- [任务目标]: 将下方全部各行写成一个 JSON 字符串列表，每行对应一个字符串，空行略去。

------ 给定信息 ------

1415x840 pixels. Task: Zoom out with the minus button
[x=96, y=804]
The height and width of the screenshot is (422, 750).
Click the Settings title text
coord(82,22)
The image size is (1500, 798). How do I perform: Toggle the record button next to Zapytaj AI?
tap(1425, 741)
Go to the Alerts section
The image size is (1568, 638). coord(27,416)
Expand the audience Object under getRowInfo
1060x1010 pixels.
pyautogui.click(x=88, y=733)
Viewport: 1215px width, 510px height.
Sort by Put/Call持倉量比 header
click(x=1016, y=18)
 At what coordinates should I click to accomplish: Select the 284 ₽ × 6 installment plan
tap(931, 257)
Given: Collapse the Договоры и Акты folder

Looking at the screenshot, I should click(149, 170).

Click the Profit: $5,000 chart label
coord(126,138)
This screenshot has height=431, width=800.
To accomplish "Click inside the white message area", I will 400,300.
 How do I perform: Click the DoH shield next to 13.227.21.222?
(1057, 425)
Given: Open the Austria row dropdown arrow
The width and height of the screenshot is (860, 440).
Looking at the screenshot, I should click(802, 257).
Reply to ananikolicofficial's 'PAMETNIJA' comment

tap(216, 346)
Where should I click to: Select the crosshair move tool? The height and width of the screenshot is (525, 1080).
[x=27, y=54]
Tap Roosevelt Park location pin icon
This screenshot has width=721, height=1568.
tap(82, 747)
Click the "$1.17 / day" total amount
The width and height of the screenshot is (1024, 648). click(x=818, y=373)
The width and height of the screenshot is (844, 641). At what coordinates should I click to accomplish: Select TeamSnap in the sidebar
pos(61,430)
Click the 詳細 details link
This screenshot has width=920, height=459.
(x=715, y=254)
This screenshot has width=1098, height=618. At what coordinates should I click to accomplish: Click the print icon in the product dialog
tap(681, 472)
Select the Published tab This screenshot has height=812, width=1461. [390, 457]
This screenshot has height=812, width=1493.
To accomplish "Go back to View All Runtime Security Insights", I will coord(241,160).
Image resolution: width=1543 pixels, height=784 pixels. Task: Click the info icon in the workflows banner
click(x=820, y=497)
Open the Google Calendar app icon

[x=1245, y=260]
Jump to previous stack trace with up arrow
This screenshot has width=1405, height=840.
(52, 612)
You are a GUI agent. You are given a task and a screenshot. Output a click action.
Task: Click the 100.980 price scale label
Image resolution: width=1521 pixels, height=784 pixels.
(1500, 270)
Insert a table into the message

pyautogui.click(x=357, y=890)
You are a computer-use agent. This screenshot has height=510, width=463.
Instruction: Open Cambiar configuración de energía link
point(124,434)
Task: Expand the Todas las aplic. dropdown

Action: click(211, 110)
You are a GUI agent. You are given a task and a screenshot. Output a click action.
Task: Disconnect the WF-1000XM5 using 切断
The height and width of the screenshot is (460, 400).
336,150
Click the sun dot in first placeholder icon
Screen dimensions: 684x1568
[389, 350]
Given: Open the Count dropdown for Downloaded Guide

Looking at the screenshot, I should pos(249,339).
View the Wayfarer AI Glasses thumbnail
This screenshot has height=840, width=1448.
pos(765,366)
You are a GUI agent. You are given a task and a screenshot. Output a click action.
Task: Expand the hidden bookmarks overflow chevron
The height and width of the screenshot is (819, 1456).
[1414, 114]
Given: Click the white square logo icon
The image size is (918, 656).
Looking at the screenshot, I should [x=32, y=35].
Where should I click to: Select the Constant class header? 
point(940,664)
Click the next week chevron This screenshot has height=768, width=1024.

------

- [回答]:
[
  "1415x840 pixels. Task: Zoom out with the minus button",
  "[x=96, y=804]",
  "The height and width of the screenshot is (422, 750).",
  "Click the Settings title text",
  "coord(82,22)",
  "The image size is (1500, 798). How do I perform: Toggle the record button next to Zapytaj AI?",
  "tap(1425, 741)",
  "Go to the Alerts section",
  "The image size is (1568, 638). coord(27,416)",
  "Expand the audience Object under getRowInfo",
  "1060x1010 pixels.",
  "pyautogui.click(x=88, y=733)",
  "Viewport: 1215px width, 510px height.",
  "Sort by Put/Call持倉量比 header",
  "click(x=1016, y=18)",
  " At what coordinates should I click to accomplish: Select the 284 ₽ × 6 installment plan",
  "tap(931, 257)",
  "Given: Collapse the Договоры и Акты folder",
  "Looking at the screenshot, I should click(149, 170).",
  "Click the Profit: $5,000 chart label",
  "coord(126,138)",
  "This screenshot has height=431, width=800.",
  "To accomplish \"Click inside the white message area\", I will 400,300.",
  " How do I perform: Click the DoH shield next to 13.227.21.222?",
  "(1057, 425)",
  "Given: Open the Austria row dropdown arrow",
  "The width and height of the screenshot is (860, 440).",
  "Looking at the screenshot, I should click(802, 257).",
  "Reply to ananikolicofficial's 'PAMETNIJA' comment",
  "tap(216, 346)",
  "Where should I click to: Select the crosshair move tool? The height and width of the screenshot is (525, 1080).",
  "[x=27, y=54]",
  "Tap Roosevelt Park location pin icon",
  "This screenshot has width=721, height=1568.",
  "tap(82, 747)",
  "Click the \"$1.17 / day\" total amount",
  "The width and height of the screenshot is (1024, 648). click(x=818, y=373)",
  "The width and height of the screenshot is (844, 641). At what coordinates should I click to accomplish: Select TeamSnap in the sidebar",
  "pos(61,430)",
  "Click the 詳細 details link",
  "This screenshot has width=920, height=459.",
  "(x=715, y=254)",
  "This screenshot has width=1098, height=618. At what coordinates should I click to accomplish: Click the print icon in the product dialog",
  "tap(681, 472)",
  "Select the Published tab This screenshot has height=812, width=1461. [390, 457]",
  "This screenshot has height=812, width=1493.",
  "To accomplish \"Go back to View All Runtime Security Insights\", I will coord(241,160).",
  "Image resolution: width=1543 pixels, height=784 pixels. Task: Click the info icon in the workflows banner",
  "click(x=820, y=497)",
  "Open the Google Calendar app icon",
  "[x=1245, y=260]",
  "Jump to previous stack trace with up arrow",
  "This screenshot has width=1405, height=840.",
  "(52, 612)",
  "You are a GUI agent. You are given a task and a screenshot. Output a click action.",
  "Task: Click the 100.980 price scale label",
  "Image resolution: width=1521 pixels, height=784 pixels.",
  "(1500, 270)",
  "Insert a table into the message",
  "pyautogui.click(x=357, y=890)",
  "You are a computer-use agent. This screenshot has height=510, width=463.",
  "Instruction: Open Cambiar configuración de energía link",
  "point(124,434)",
  "Task: Expand the Todas las aplic. dropdown",
  "Action: click(211, 110)",
  "You are a GUI agent. You are given a task and a screenshot. Output a click action.",
  "Task: Disconnect the WF-1000XM5 using 切断",
  "The height and width of the screenshot is (460, 400).",
  "336,150",
  "Click the sun dot in first placeholder icon",
  "Screen dimensions: 684x1568",
  "[389, 350]",
  "Given: Open the Count dropdown for Downloaded Guide",
  "Looking at the screenshot, I should pos(249,339).",
  "View the Wayfarer AI Glasses thumbnail",
  "This screenshot has height=840, width=1448.",
  "pos(765,366)",
  "You are a GUI agent. You are given a task and a screenshot. Output a click action.",
  "Task: Expand the hidden bookmarks overflow chevron",
  "The height and width of the screenshot is (819, 1456).",
  "[1414, 114]",
  "Given: Click the white square logo icon",
  "The image size is (918, 656).",
  "Looking at the screenshot, I should [x=32, y=35].",
  "Where should I click to: Select the Constant class header? ",
  "point(940,664)",
  "Click the next week chevron This screenshot has height=768, width=1024."
]